Even if you think you are being civil it is a very fragile situation, with emotions running deep. I think the main point of my reply to Dante is that they have separate houses now, she can't just come and go and she can't just take what she wants, but it is hard work whether or not you put it all on paper first or just divide the stuff on the fly.


----------



## uhaul4mybaggage (Jul 20, 2010)

If Dante is the one who wants to give and take, and she is the "dominate" one who just wants to take, at least if he changes locks, he restores some of his power over the situation. This doesn't mean he has to abuse the power, like AF's stbx is doing. He is just preserving the peace, as long as he doesn't let it go to his head. He can still sit with her and draw up a list of what they AGREE she should get and he should get. He can still let her come and get that stuff they agreed to. But if she left him, she made a choice he didn't want without consideration of his feelings on the matter. She took his power away by force in that situation. It is only fair that he should keep what power he has left in THIS situation, and not let her completely treat him like a doormat. I read between his lines that he is trying to be honorable and fair. I don't know that I'd trust her to do the same.

AF, I'm sorry your ex is being such a difficult jerkface. I have one of those to deal with myself. Wish you luck in getting your stuff back, and dealing with him.


----------



## Anonymous_Female (Apr 16, 2011)

uhaul4mybaggage said:


> He is just preserving the peace, as long as he doesn't let it go to his head.


That's a good point, and a good perspective.

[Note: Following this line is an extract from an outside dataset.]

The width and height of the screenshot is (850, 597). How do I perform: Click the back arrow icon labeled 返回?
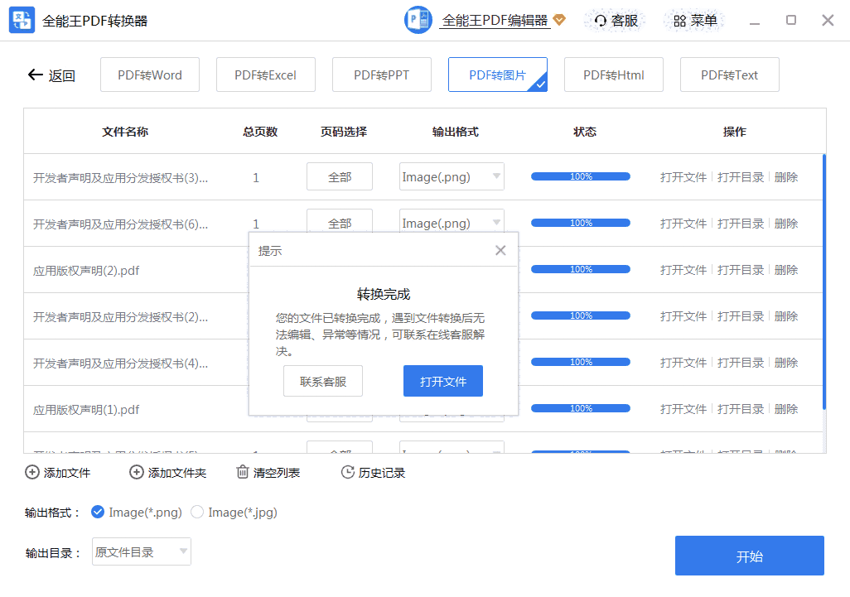point(35,75)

Thanks, and good luck to you too. Good luck to us all.


----------



## Anonymous_Female (Apr 16, 2011)

I have to add to this thread: when I am unsure or second-guessing myself, I always default to my lawyer. This is my first divorce, but she has been at this for 25 years, and no doubt she has seen it all. I made a mistake and went against her advice once, and I paid for it--never again. So Dante, if that's the advice you were given, then there must be a reason for it; seems to boil down to a benefit vs. risk situation. And in this case, I agree with the consensus--better safe than sorry.


----------



## Thorn407 (Jun 22, 2011)

Change the locks and garage door code. Put sticks and window locks on all the doors and windows. get a list from her of the things she wants. If you thing it will get ugly you can have LE do a Stand by. 

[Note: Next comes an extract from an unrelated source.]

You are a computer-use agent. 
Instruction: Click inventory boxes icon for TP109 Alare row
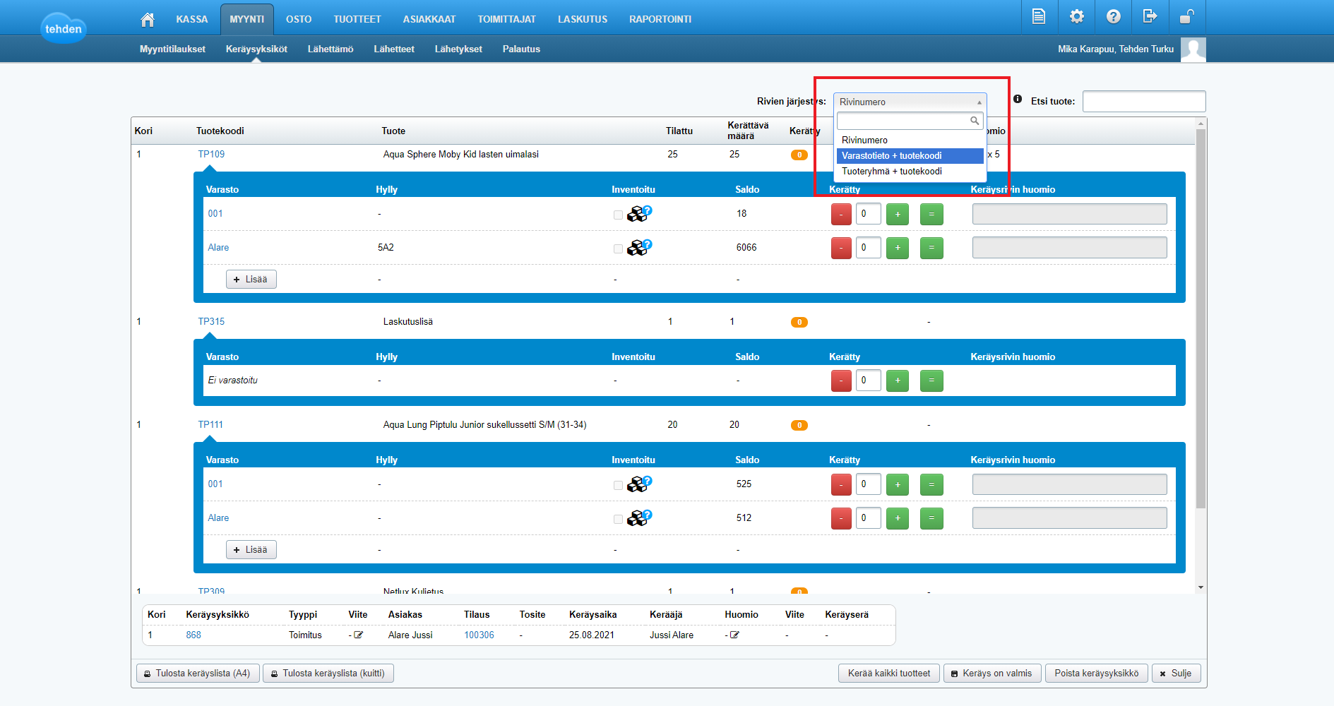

This way she can't ssay you did something that could get you thrown in jail.


----------



## uhaul4mybaggage (Jul 20, 2010)

I had to move my stuff out of a fiance's apt once. He had thrown me out after I broke off the engagement. I am glad I brought a deputy with me. He tried to threaten me with a hunting knife my dad had given him, till he realized there was someone else there. People you think are sane, don't stay that way.


----------



## Thorn407 (Jun 22, 2011)

uhaul4mybaggage said:


> I had to move my stuff out of a fiance's apt once. He had thrown me out after I broke off the engagement. I am glad I brought a deputy with me. He tried to threaten me with a hunting knife my dad had given him, till he realized there was someone else there. People you think are sane, don't stay that way.


And his ace went to jail didnt he?

Trust no one.......


----------



## uhaul4mybaggage (Jul 20, 2010)

No, deputy didn't see it, and I just got my stuff and got the hell outa Dodge.


----------



## dante (Jun 2, 2011)

Thanks everyone. Despite the common advice I am getting from everyone here and from my friends and family, I have decided not to change the locks. I talked with her for over two hours last night and I think we can do this amicably. If I am wrong you all have my permission to say I told you so.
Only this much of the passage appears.